* _Task objective_
Rewrite the lines from the first one through the line with "click(295, 232)", putting "chat bubble" in place of "speech bubble" and leaving everything else as it is. Give only those lines.

* _Records provided_
>> begin

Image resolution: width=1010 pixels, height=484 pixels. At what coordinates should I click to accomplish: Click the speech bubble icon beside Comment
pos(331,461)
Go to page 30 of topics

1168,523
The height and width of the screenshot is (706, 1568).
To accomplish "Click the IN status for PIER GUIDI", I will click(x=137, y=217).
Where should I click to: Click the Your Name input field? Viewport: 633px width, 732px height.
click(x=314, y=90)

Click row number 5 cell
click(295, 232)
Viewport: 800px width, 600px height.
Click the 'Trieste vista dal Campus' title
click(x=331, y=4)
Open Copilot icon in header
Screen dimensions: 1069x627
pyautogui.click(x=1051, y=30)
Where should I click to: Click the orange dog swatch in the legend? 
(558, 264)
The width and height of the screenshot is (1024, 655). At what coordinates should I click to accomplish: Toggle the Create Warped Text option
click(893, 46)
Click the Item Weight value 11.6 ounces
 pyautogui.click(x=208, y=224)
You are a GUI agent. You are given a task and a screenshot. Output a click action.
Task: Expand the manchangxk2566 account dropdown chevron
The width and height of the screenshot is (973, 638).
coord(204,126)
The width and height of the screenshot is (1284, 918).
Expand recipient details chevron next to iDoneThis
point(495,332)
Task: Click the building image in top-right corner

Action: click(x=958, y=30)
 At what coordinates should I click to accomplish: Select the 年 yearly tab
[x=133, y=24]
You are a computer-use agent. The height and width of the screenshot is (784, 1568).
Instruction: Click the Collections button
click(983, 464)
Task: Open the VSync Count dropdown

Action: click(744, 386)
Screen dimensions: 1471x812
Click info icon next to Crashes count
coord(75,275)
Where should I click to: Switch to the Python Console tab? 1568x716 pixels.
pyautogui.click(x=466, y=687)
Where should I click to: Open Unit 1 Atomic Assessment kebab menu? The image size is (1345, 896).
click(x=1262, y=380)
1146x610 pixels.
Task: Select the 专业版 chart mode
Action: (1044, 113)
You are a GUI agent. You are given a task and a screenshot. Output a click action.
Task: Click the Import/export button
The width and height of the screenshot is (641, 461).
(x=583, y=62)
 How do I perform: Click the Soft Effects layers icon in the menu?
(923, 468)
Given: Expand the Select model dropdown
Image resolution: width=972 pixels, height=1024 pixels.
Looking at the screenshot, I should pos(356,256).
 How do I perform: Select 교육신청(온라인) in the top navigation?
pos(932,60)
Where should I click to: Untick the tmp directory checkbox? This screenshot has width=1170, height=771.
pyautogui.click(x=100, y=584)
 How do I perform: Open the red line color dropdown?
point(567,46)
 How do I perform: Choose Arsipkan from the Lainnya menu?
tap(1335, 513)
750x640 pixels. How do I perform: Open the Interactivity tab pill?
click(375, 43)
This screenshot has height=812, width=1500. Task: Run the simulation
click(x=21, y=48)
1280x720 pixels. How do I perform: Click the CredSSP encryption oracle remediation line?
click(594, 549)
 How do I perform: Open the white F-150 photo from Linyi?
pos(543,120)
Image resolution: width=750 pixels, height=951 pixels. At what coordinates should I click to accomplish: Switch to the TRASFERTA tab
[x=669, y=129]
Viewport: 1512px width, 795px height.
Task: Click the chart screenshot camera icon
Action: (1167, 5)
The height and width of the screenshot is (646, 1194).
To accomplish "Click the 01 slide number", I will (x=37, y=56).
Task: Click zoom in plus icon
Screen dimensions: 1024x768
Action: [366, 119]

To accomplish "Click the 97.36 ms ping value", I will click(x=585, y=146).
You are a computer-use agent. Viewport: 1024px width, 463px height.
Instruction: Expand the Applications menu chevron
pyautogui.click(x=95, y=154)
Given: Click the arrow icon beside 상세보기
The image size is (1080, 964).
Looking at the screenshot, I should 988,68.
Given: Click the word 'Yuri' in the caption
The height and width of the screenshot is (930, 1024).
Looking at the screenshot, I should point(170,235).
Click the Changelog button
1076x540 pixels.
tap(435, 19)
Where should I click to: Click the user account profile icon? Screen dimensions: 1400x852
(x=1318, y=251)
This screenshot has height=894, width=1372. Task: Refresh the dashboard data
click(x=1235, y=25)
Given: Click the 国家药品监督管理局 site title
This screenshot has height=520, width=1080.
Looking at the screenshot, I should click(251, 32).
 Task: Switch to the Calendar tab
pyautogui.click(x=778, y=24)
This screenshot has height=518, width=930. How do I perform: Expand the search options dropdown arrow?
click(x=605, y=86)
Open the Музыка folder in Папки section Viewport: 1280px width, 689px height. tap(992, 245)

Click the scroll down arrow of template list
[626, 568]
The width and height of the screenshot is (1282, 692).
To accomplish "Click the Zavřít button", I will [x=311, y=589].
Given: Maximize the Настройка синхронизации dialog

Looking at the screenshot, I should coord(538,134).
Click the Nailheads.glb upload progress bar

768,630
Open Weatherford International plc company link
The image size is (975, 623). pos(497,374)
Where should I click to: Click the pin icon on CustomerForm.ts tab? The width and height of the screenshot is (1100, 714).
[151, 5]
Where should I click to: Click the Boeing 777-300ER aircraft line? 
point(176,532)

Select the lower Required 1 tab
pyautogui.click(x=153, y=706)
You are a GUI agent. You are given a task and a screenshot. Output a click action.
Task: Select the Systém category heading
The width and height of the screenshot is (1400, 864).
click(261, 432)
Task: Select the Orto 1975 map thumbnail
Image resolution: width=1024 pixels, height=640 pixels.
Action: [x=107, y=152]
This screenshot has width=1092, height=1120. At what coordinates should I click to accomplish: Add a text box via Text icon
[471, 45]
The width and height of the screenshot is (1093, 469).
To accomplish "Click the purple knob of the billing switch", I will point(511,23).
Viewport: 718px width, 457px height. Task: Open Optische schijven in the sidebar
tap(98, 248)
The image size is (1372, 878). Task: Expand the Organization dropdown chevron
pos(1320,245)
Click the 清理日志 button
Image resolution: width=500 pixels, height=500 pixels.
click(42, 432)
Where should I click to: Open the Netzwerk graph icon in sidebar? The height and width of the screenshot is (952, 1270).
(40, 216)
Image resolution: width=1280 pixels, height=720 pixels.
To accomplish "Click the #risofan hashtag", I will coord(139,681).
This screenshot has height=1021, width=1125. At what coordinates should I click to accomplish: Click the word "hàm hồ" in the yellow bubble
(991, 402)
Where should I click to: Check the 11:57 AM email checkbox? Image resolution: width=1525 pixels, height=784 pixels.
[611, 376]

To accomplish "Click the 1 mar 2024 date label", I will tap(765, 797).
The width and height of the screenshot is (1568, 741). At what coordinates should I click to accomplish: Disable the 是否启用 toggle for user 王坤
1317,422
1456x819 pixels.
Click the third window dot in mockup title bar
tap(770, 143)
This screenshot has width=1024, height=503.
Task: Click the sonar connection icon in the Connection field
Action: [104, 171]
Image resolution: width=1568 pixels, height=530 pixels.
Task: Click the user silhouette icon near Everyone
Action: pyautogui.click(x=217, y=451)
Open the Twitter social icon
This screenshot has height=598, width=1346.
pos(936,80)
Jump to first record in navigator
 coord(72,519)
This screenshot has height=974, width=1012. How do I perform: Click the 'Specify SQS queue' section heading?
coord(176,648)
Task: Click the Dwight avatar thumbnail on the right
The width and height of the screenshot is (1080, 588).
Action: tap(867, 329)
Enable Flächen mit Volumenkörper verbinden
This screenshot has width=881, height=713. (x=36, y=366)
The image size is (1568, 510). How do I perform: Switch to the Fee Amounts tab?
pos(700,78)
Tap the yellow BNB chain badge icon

>> end

* _Output of the task_
Image resolution: width=1010 pixels, height=484 pixels. At what coordinates should I click to accomplish: Click the chat bubble icon beside Comment
pos(331,461)
Go to page 30 of topics

1168,523
The height and width of the screenshot is (706, 1568).
To accomplish "Click the IN status for PIER GUIDI", I will click(x=137, y=217).
Where should I click to: Click the Your Name input field? Viewport: 633px width, 732px height.
click(x=314, y=90)

Click row number 5 cell
click(295, 232)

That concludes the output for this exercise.